_PASSAGE PROVIDED_
*****

Father Pat's Pastoral Ponderings
Twentieth Sunday After Pentecost
October 10, 2010

St. Luke's account of the baptism of Jesus is contained in a single, closely constructed sentence: "Now it happened, when all the people were baptized, and Jesus — having been baptized — was praying, that heaven was opened, and the Holy Spirit, in bodily form like a dove, came down upon Him, and there was a voice from heaven: "You are My beloved Son; in You I am well pleased" (3:21-22).

The reader observes two curious features in the formal construction of this story: First, John the Baptist is not mentioned; Luke, having already spoken of John's arrest (3:20), leaves him out completely. Second, the baptism itself is not of central concern; it has already happened and is mentioned only in a subordinate clause. Luke's focus is directed, rather, to Jesus' experience of the Father and the Holy Spirit.

>From a material perspective, there are four details worthy of particular attention in Luke's version of the baptism of Jesus:

First, Jesus' baptism is not isolated from that of the crowd: ". . . when all the people were baptized . . ." The evangelist's stress on this point indicates Jesus' solidarity with the rest of humanity. This solidarity is also addressed by Luke's inclusion — immediately after the baptism — of the genealogy, in which Jesus' ancestry is traced all the way back to Adam (3:23-38). In other words, Luke's mention of "the people" in this place pertains to his larger interest in the humanity of Jesus.

*****

_STORED DATA_
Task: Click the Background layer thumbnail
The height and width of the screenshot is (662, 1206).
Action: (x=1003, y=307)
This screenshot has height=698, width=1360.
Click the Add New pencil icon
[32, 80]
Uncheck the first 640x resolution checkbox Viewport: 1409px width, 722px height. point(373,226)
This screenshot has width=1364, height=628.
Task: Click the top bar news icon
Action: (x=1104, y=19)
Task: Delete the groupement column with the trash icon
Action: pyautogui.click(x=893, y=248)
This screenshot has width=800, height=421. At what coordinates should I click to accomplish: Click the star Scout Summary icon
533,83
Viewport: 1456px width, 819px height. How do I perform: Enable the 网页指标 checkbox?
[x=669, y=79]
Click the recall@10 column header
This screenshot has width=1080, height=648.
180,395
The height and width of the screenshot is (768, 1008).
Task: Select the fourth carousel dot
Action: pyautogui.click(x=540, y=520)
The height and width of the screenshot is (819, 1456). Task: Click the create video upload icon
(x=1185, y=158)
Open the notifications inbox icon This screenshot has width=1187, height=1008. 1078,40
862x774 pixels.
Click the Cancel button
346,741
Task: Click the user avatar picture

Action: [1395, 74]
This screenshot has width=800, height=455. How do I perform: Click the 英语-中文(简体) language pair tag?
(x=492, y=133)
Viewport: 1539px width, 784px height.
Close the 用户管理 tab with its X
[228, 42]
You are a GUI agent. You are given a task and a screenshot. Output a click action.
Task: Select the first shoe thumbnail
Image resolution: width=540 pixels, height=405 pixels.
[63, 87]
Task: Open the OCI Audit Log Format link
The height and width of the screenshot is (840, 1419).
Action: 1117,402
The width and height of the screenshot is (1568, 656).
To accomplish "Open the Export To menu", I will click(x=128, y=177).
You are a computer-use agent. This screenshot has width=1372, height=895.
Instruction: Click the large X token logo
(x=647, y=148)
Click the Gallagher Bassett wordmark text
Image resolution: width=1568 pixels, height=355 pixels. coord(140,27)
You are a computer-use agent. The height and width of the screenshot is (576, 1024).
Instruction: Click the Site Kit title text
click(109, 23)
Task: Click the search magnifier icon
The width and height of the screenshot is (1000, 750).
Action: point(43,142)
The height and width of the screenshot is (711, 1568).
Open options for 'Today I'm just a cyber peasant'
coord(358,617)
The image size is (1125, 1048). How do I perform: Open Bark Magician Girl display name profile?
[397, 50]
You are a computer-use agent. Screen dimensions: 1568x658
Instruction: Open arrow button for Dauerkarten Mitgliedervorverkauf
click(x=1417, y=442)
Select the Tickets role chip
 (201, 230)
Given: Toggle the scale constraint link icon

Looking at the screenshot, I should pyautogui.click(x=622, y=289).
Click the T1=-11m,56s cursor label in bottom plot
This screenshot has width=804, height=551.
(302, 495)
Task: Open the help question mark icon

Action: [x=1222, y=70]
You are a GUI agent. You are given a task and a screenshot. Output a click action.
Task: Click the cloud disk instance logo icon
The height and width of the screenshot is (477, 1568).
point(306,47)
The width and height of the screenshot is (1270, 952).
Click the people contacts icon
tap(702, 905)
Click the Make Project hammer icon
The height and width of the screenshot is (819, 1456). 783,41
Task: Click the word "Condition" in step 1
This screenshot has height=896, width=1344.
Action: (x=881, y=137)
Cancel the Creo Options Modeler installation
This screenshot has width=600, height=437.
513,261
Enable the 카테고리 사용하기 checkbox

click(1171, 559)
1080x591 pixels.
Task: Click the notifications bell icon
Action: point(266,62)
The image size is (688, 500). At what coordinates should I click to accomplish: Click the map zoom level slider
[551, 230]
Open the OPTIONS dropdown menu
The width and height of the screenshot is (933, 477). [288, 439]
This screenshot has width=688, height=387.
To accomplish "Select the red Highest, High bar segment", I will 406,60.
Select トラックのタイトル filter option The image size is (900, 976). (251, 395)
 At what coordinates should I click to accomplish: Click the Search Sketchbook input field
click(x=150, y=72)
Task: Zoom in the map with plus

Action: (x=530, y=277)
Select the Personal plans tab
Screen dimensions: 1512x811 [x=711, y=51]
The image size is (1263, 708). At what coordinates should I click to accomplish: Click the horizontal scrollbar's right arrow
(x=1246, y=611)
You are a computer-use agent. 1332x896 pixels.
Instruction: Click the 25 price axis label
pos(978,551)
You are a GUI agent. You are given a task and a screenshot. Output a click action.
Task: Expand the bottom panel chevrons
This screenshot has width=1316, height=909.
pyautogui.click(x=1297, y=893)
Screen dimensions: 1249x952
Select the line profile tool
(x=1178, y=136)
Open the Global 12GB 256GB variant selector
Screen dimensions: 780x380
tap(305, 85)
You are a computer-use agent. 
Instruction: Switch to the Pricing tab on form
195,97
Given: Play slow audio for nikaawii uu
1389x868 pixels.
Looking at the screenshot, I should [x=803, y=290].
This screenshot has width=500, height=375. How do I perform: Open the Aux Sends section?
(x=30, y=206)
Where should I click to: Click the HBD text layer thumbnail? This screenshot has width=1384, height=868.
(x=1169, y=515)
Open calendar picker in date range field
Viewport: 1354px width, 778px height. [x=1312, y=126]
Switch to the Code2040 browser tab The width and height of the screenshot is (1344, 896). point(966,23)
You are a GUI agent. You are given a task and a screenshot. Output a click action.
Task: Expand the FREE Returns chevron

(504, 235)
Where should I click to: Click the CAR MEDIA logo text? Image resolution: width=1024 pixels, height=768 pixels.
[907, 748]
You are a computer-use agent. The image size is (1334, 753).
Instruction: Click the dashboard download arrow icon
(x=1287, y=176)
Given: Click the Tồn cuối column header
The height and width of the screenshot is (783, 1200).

*****

_WHAT TO DO_
Write out the passage in the reflection on Luke's baptism account above word for word, from "Father Pat's Pastoral" to "the Holy Spirit.".

_PROBLEM SOLUTION_
Father Pat's Pastoral Ponderings
Twentieth Sunday After Pentecost
October 10, 2010

St. Luke's account of the baptism of Jesus is contained in a single, closely constructed sentence: "Now it happened, when all the people were baptized, and Jesus — having been baptized — was praying, that heaven was opened, and the Holy Spirit, in bodily form like a dove, came down upon Him, and there was a voice from heaven: "You are My beloved Son; in You I am well pleased" (3:21-22).

The reader observes two curious features in the formal construction of this story: First, John the Baptist is not mentioned; Luke, having already spoken of John's arrest (3:20), leaves him out completely. Second, the baptism itself is not of central concern; it has already happened and is mentioned only in a subordinate clause. Luke's focus is directed, rather, to Jesus' experience of the Father and the Holy Spirit.